Réunion du 10 juin 2008 à 16h00
Mission d’information sur les questions mémorielles

Paul Thibaud :

La liberté de débattre est absolument essentielle et je ne crois pas du tout à la distinction entre la recherche scientifique et la diffusion dans les médias. Cette distinction n'est pas tenable.

Cela dit, je répète qu'il ne faut pas s'en tenir à des positions négatives. Il faut progresser dans l'intelligence du monde dans lequel nous vivons, élargir notre vision du monde.
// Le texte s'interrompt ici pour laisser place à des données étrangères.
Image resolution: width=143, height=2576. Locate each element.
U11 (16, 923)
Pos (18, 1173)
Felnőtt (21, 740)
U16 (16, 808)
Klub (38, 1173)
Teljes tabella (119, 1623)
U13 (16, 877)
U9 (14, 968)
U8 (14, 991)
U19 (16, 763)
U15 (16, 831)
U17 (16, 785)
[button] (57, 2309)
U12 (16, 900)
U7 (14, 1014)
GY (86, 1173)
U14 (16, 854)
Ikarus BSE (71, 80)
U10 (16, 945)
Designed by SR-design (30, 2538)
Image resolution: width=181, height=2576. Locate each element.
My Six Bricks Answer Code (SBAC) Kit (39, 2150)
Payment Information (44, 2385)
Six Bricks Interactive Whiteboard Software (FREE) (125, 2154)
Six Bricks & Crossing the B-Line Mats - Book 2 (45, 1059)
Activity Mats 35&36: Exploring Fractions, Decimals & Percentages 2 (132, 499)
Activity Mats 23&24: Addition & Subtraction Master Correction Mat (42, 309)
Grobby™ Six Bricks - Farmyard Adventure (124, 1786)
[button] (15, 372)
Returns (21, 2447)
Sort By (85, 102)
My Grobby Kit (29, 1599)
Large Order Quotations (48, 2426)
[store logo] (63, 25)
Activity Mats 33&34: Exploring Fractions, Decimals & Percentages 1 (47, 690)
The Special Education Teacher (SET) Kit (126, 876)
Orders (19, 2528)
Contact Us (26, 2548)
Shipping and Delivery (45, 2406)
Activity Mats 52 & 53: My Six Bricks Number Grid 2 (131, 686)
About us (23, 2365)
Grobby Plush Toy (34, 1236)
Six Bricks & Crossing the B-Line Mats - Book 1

Pour cela, il faut écouter certaines demandes qui montent autour de nous, et qui sont irrépressibles. Le traitement de la colonisation et de la décolonisation est un problème. La pensée n'a pas suffisamment avancé sur ce sujet. Les rapports avec l'Algérie sont très malsains. Une commission d'historiens, mixte, devrait déblayer le terrain. D'abord celui des faits : combien de morts ? Qui les a tués ? Quels sont les mécanismes qui ont conduit à la bataille d'Alger ? Les accords d'Évian qui ont été signés n'ont pas été respectés. Ils comportaient en effet l'amnistie des deux côtés, en Algérie comme en France, pour tous les événements de guerre. Il y a là toute une source de conflit. D'un certain côté, ces accords avaient un côté idéaliste. Ils avaient été imaginés par un certain nombre d'officiers, en général gaullistes de gauche – Vincent Monteil, le général Buis,…qui croyaient à la réconciliation entre Algériens à la fin de la guerre. Ils se sont trompés et les harkis ont vu de quoi il retournait. À l'erreur s'est ajoutée aussi la fourberie de certains.

Il faut comprendre. Je suis contre les mémoires partielles parce qu'elles ne permettent pas de comprendre. Comprendre, c'est ce qui nous libère. L'accusation nous rive au mal que nous dénonçons, tel un φαρμακον1. Il faut aller vers la compréhension de soi, et des autres. Il faudrait une commission de « compréhension » franco-algérienne, et non pas de « justice et paix », parce que, pour juger, il faut comprendre. Il faudrait des stratégies d'élargissement et d'enrichissement de la mémoire. On n'a pas le droit d'ignorer. On peut ignorer beaucoup de choses, mais ce n'est pas un droit. C'est toujours un défaut. Il faut lutter contre l'ignorance : limiter la connaissance à certains objets – par exemple, réduire la guerre d'Algérie à la bataille d'Alger et aux tortures du général Massu et du général Aussaresses – est une forme d'ignorantisme. Il y a eu des horreurs, et des choses moins horribles.